*** Begin section ***

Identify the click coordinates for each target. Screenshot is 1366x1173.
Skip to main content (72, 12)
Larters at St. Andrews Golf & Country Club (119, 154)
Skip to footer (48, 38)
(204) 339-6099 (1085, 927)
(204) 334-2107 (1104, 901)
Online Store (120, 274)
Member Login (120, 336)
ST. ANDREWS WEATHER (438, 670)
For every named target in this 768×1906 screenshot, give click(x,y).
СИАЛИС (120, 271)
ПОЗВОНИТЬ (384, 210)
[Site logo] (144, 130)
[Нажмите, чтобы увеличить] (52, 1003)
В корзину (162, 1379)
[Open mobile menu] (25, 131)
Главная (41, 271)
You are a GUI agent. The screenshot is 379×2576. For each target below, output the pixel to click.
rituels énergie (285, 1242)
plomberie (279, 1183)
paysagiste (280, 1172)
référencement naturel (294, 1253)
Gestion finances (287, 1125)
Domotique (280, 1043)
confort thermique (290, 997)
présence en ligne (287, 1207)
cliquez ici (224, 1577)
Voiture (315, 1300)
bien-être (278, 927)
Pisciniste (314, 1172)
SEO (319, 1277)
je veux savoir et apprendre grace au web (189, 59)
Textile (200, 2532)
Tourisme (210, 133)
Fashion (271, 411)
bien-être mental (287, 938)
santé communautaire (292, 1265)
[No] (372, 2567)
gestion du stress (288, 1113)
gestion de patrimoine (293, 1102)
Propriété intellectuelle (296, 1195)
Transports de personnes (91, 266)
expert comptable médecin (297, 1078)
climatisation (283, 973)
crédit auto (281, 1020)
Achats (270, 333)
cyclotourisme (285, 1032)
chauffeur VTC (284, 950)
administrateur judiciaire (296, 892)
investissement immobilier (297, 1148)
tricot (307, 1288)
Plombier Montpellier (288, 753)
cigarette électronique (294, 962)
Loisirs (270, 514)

*** End section ***

What you should do: Write down all of the listing exactly.

Task result:
Identify the click coordinates for each target. Screenshot is 1366x1173.
Skip to main content (72, 12)
Larters at St. Andrews Golf & Country Club (119, 154)
Skip to footer (48, 38)
(204) 339-6099 (1085, 927)
(204) 334-2107 (1104, 901)
Online Store (120, 274)
Member Login (120, 336)
ST. ANDREWS WEATHER (438, 670)
For every named target in this 768×1906 screenshot, give click(x,y).
СИАЛИС (120, 271)
ПОЗВОНИТЬ (384, 210)
[Site logo] (144, 130)
[Нажмите, чтобы увеличить] (52, 1003)
В корзину (162, 1379)
[Open mobile menu] (25, 131)
Главная (41, 271)
You are a GUI agent. The screenshot is 379×2576. For each target below, output the pixel to click.
rituels énergie (285, 1242)
plomberie (279, 1183)
paysagiste (280, 1172)
référencement naturel (294, 1253)
Gestion finances (287, 1125)
Domotique (280, 1043)
confort thermique (290, 997)
présence en ligne (287, 1207)
cliquez ici (224, 1577)
Voiture (315, 1300)
bien-être (278, 927)
Pisciniste (314, 1172)
SEO (319, 1277)
je veux savoir et apprendre grace au web (189, 59)
Textile (200, 2532)
Tourisme (210, 133)
Fashion (271, 411)
bien-être mental (287, 938)
santé communautaire (292, 1265)
[No] (372, 2567)
gestion du stress (288, 1113)
gestion de patrimoine (293, 1102)
Propriété intellectuelle (296, 1195)
Transports de personnes (91, 266)
expert comptable médecin (297, 1078)
climatisation (283, 973)
crédit auto (281, 1020)
Achats (270, 333)
cyclotourisme (285, 1032)
chauffeur VTC (284, 950)
administrateur judiciaire (296, 892)
investissement immobilier (297, 1148)
tricot (307, 1288)
Plombier Montpellier (288, 753)
cigarette électronique (294, 962)
Loisirs (270, 514)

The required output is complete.